We’re not quite sure who it was that first decided the automobile could serve not just as a ho-hum means of transportation, but as an exciting, impassioned work of sculpture. Who knows? Maybe the idea is as old as the horseless carriage itself.
At any rate, whoever it was, we would like to shake their hand; without that person – or those persons – we wouldn’t have singularly daring, captivating carriages like this one: the 2006 Lamborghini Concept S.
The Lamborghini Concept S was drafted as a wild, exaggerated take on an open-top Gallardo, and is the handiwork of a team led by former Lamborghini Head Designer Luc Donckerwolke. It rolled out onto the Geneva Motor Show floor in 2005, sans an engine, transmission, and other things typically found in a working car.

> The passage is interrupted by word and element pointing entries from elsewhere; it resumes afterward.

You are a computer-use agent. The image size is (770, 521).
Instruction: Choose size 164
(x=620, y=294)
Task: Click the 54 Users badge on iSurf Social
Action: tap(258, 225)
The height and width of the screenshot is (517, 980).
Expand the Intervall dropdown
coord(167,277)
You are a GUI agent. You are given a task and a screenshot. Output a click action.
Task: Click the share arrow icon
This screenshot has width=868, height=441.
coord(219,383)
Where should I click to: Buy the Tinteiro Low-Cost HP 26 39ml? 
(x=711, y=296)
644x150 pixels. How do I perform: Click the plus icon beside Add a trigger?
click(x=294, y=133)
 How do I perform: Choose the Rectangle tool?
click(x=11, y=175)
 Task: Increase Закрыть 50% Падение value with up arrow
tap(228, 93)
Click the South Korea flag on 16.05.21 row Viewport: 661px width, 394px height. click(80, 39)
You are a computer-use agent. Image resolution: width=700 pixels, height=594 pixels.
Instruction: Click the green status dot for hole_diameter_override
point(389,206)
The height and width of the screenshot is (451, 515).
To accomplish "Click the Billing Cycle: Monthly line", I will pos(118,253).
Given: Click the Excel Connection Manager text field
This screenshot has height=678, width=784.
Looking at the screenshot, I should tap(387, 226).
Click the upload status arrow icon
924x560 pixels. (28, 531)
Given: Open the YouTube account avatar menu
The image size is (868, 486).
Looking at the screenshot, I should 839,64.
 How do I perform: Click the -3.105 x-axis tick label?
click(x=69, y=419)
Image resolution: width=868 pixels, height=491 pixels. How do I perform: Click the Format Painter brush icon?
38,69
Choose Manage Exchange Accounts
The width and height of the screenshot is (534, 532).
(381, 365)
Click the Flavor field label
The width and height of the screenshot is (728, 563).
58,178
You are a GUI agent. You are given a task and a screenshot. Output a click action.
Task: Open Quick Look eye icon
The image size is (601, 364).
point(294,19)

For obvious reasons, its bonkers styling drew an enormous amount of attention.
The Lamborghini Concept S example seen here is the functional model made some time after Geneva to further gauge public interest, but while love for the design hadn’t diminished, the car was never built on account of prohibitively high anticipated production costs.
Come November, this (literally) singular car will be sold at an RM Auction event in New York. It’s street-legal, fully functional, and has a mere 180 km (112 mi) on the odometer. Chances are, the supreme Lamborghini Concept S will command no less supreme a price at auction, but think of it this way; if you don’t buy it, when could you ever acquire another?